The utility of outpatient EEGs in diagnosing paroxysmal events in the elderly.
Abstract number :
1.068
Submission category :
4. Clinical Epilepsy
Year :
2007
Submission ID :
7194
Source :
www.aesnet.org
Presentation date :
11/30/2007 12:00:00 AM
Published date :
Nov 29, 2007, 06:00 AM
Authors :
O. Selioutski1, L. Liu1
Rationale: The diagnosis of paroxysmal events in the elderly presents particular difficulties because of co-morbid diseases complicating the analysis. In addition, common diagnostic modalities used routinely may be non-specific and confusing. We sought to assess the utility of outpatient EEGs in diagnosing paroxysmal events in the elderly.Methods: A retrospective analysis of consecutive patients above the age 60 admitted for Long Term Monitoring (LTM) between January 2005 and May 2007 was performed. Pre-surgical evaluations and patients with status epilepticus were excluded. LTM data was compared to outpatient EEG records obtained prior to LTM admission.Results: Adequate information, including prior outpatient EEG report, was available on 25 elderly patients. Based on the LTM data, epilepsy was diagnosed in 7 (28%), psychogenic non-epileptic attacks (PNEA) in 4 (16%), and in 14 (56%) there was no evidence for active epilepsy to explain the current spells.

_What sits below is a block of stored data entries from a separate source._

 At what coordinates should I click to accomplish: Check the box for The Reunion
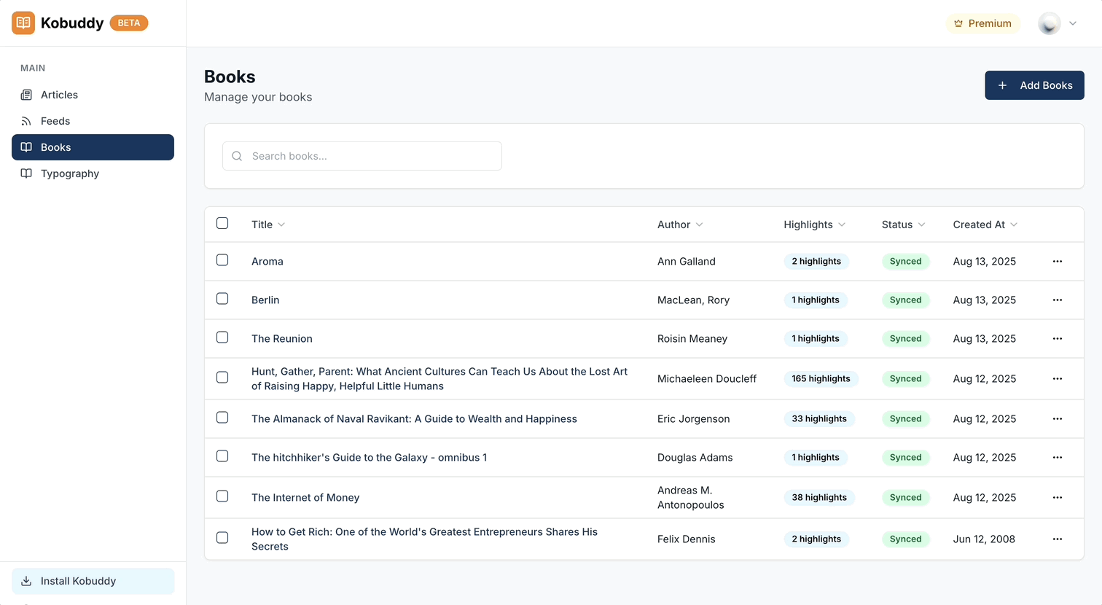click(x=222, y=337)
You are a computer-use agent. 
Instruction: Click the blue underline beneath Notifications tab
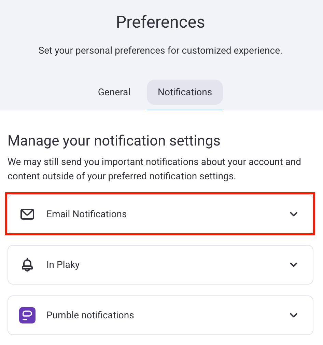coord(185,110)
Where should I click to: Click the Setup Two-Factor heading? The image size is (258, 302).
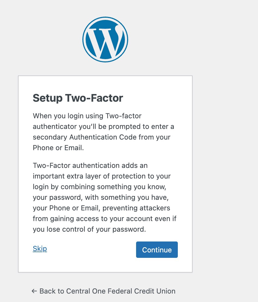(78, 98)
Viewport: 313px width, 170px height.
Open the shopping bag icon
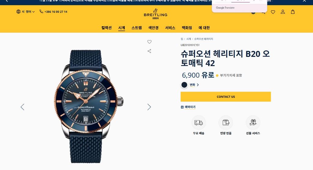click(293, 12)
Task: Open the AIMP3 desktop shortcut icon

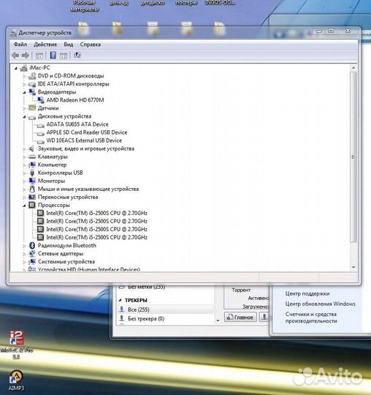Action: 16,380
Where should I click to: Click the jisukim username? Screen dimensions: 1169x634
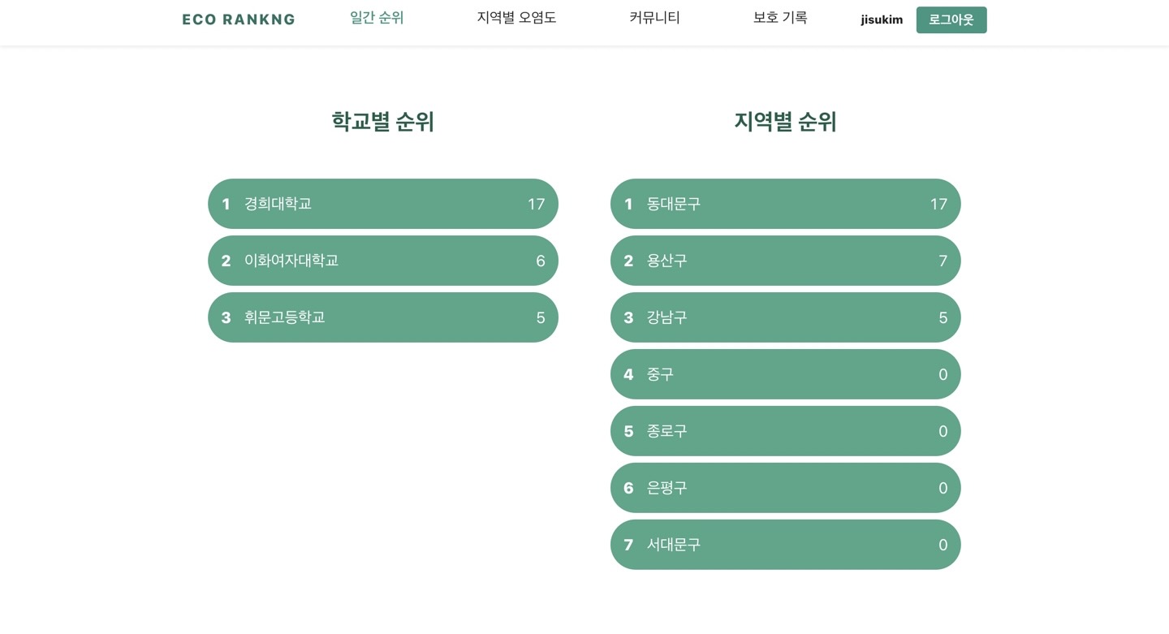click(882, 19)
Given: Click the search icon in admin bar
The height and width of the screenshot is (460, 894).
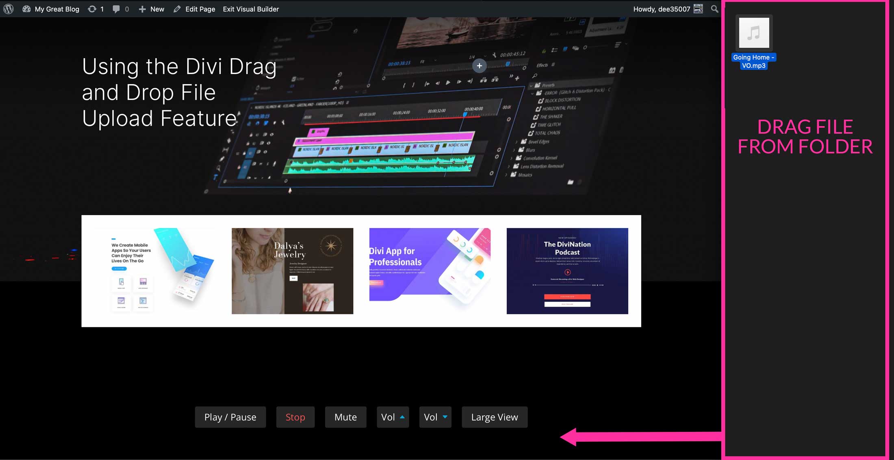Looking at the screenshot, I should [x=715, y=9].
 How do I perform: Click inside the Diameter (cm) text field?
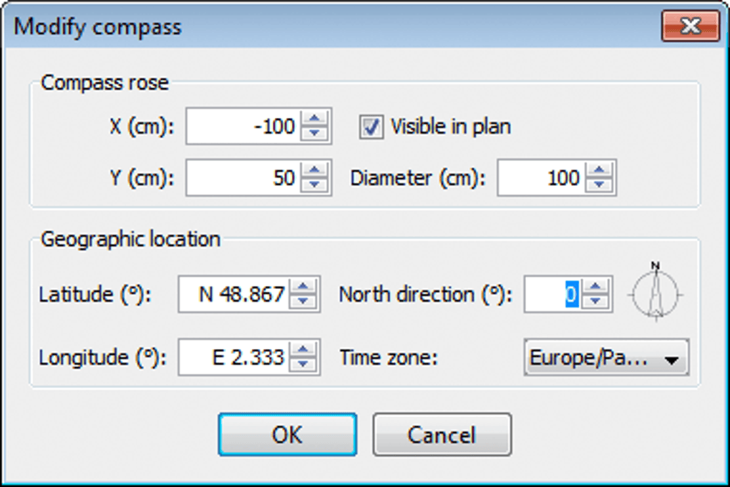540,177
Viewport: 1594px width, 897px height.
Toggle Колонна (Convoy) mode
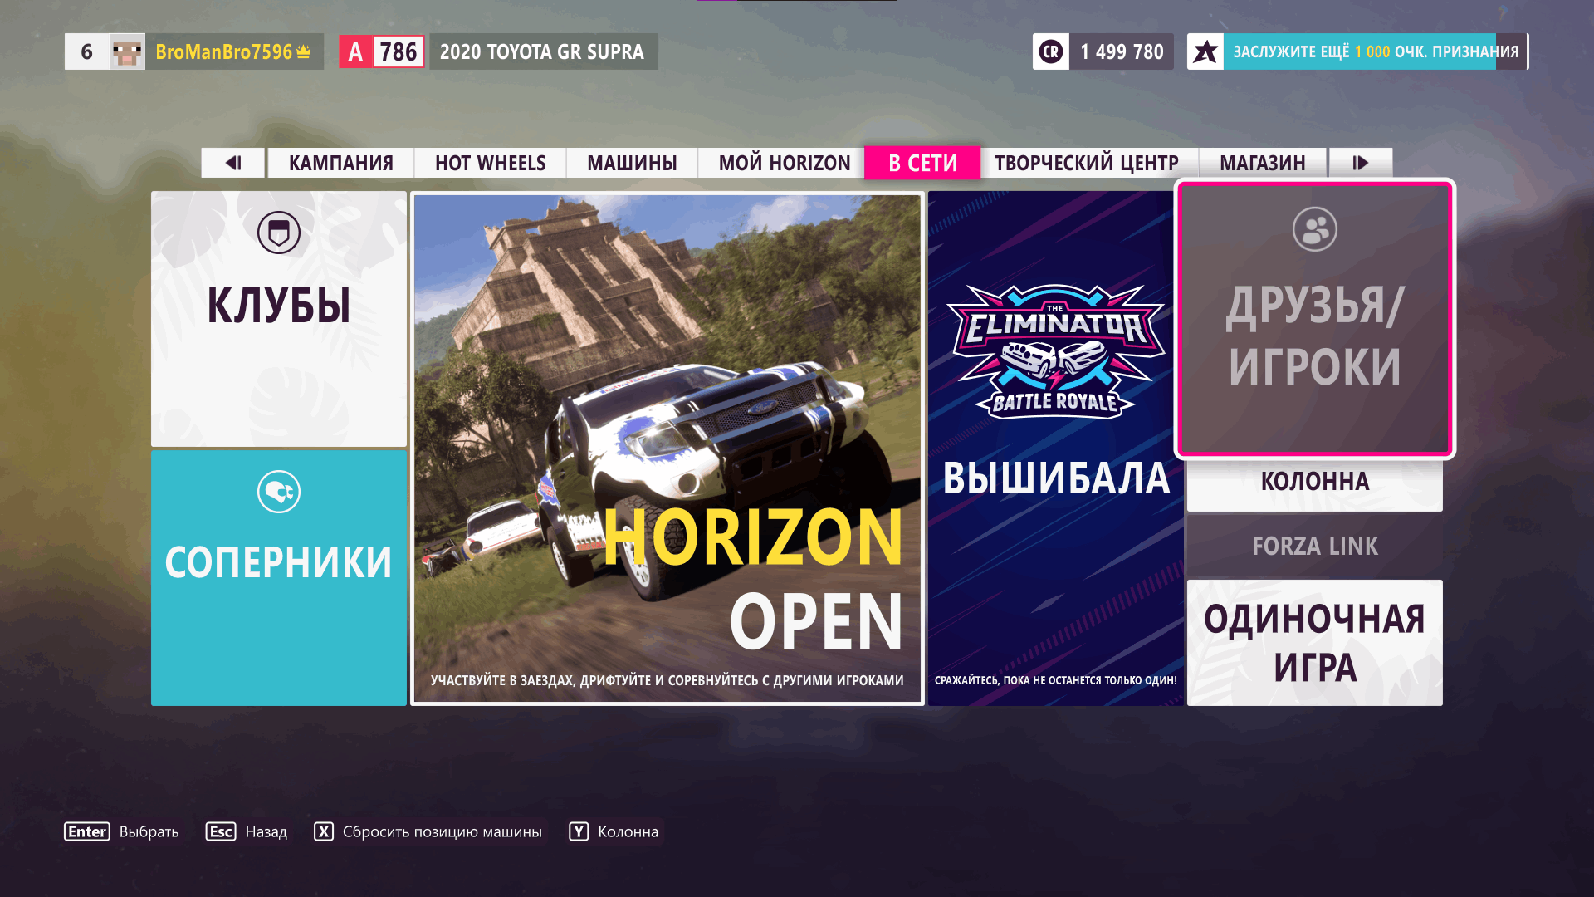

Of the 7 patients with epilepsy, 4 (57%) had prior abnormal outpatient EEGs: 3 with unequivocal interictal epileptiform discharges (IED) and 1 with sharply contoured waves (SCW). Of the 4 patients with PNEA, 1 had SCW on outpatient EEG. In the last group, three had unequivocal epileptiform discharges. All 3 patients had preexisting epilepsy, but the current paroxysmal events were not seizures. Two of the remaining 11 had SCW on the outpatient report. Overall, 40% of patients had either IED or SCW on the prior outpatient EEGs, including patients with preexisting epilepsy, PNEA, and other non-epileptic events. The positive predictive value (PPV) of IED for the diagnosis of epilepsy was 100% with a sensitivity of 60%. However, the PPV of IED for the diagnosis of seizures as etiology of current paroxysmal events was only 50% with a sensitivity of 43%. SCW had no predictive value in diagnosing paroxysmal events in the elderly. Conclusions: Although the presence of IEDs on outpatient EEGs has a high PPV and sensitivity in diagnosing epilepsy, these IEDs have a limited role in diagnosing paroxysmal events in the elderly. Outpatient EEGs without unequivocal IEDs, including those with SCW, have no predictive value in diagnosing paroxysmal events in the elderly. IED and sharply contoured activity are relatively frequent in elderly with and without diagnosis of epilepsy, including PNEA, and should be interpreted with caution. When equivocal, LTM should be considered to make a definitive diagnosis.